### EXERCISE OBJECTIVE
Copy out every entry below word for word, omitting the pictures.

━━━ INFORMATION SHOWN ━━━

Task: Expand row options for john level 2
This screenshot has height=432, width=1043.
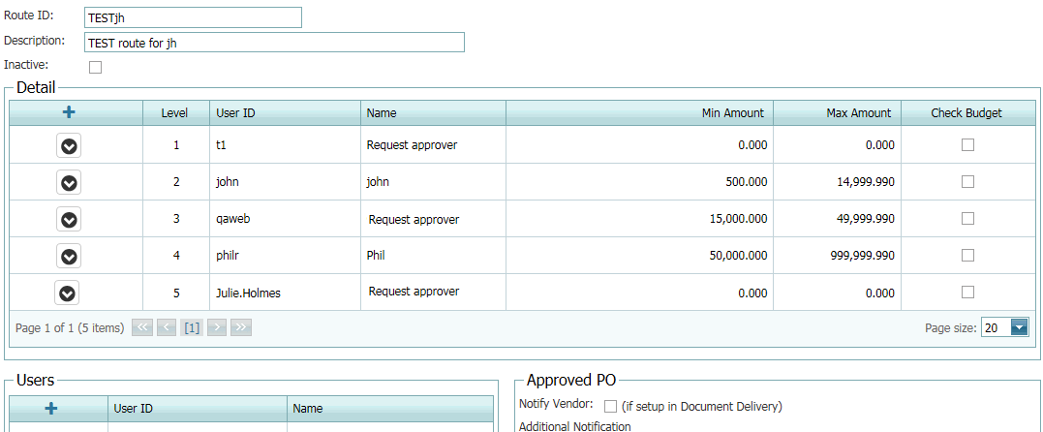Action: 69,182
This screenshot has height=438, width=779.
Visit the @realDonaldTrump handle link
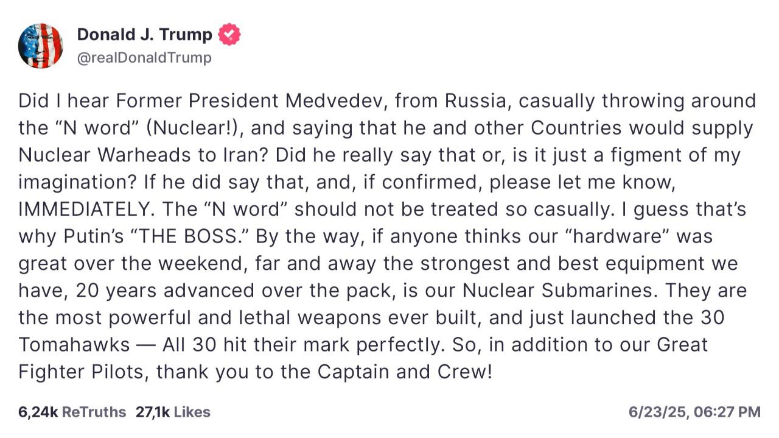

━━━

### SOLUTION FOR THIS TASK
Task: Expand row options for john level 2
This screenshot has height=432, width=1043.
Action: 69,182
This screenshot has height=438, width=779.
Visit the @realDonaldTrump handle link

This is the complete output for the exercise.